In summary, Pastor Su Tianfu did not reveal state secrets. Even if that information is legally classified as state secrets, he did not reveal them. As our argument points out, when he forwarded the information within his church WeChat group, he did not have the intention of revealing State secret; his intention was to encourage his congregation to watchfully pray for it. He was sending a prayer request, not a State secret. Whether the attachment of the prayer request contains State secret, the responsibility lies on the original author and publisher of that information.

Besides, Su Tianfu forwarded the prayer request on December 8, 2015. At that time, the state secret classification determination has not been produced. This so-called state secret document was published by the overseas media first and read by a person who sends prayer requests. Su Tianfu was the third in line to forward this message.
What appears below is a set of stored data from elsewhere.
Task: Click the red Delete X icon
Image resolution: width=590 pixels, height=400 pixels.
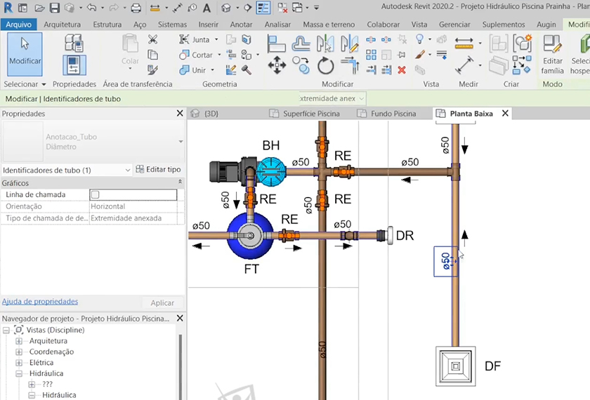Action: pyautogui.click(x=402, y=70)
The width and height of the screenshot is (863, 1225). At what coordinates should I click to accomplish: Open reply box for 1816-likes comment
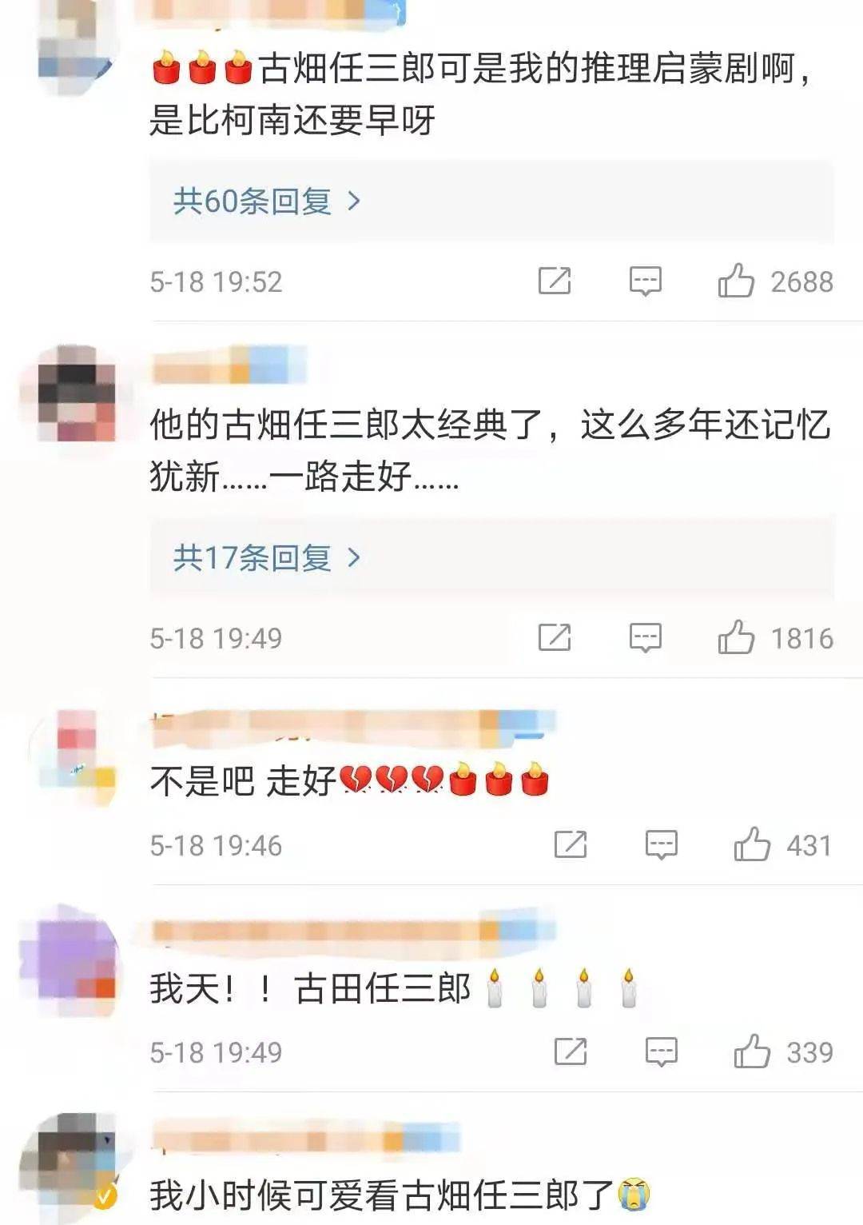click(645, 638)
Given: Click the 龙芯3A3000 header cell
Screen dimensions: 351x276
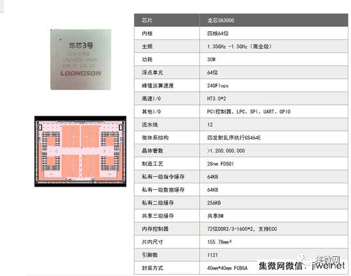Looking at the screenshot, I should (x=274, y=20).
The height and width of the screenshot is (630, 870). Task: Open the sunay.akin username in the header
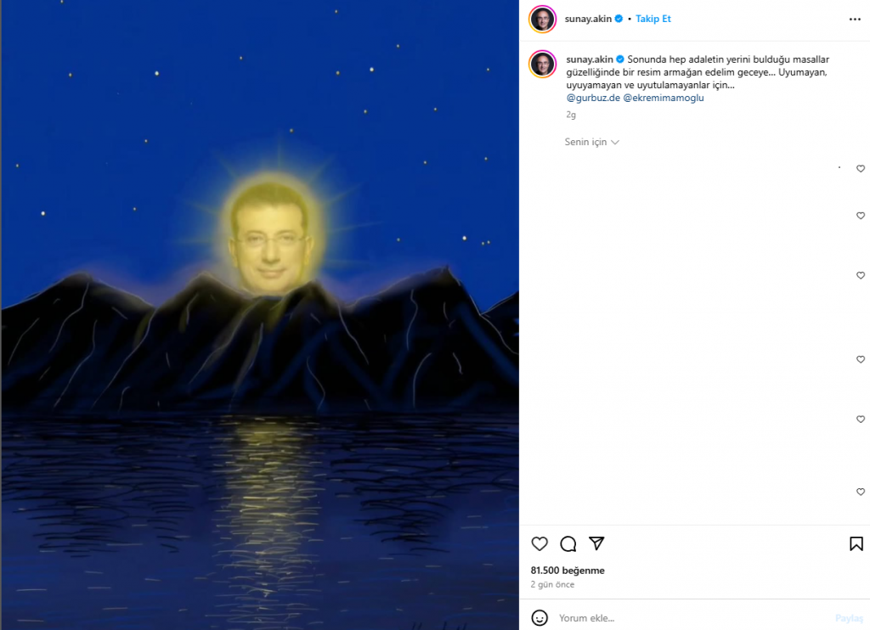(588, 19)
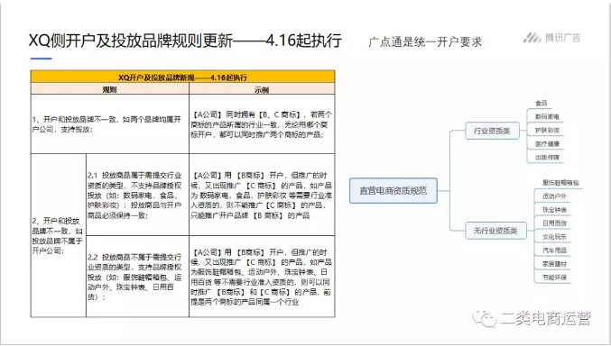Click the 珠宝钟表 branch item
Viewport: 611px width, 346px height.
[x=554, y=210]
The most serious treatment for Su Tianfu could only be an educational warning, instead of a long haul of several years’ criminal investigation and judicial procedure.

We observed this series of happenings:

First, church treasurer Zhang Xiuhong was arrested and sentenced to five years in prison for a groundless accusation.

Second, Pastor Yang Hua was arrested and sentenced to two and half years in prison.

Then, the church was forced to close down, and church properties were embezzled and secretly auctioned.

Now, Pastor Su Tianfu was put in the judicial process!

The Bible says, “For God will bring every deed into judgment, including every hidden thing, whether it is good or evil.” (Ecclesiastes 12:14)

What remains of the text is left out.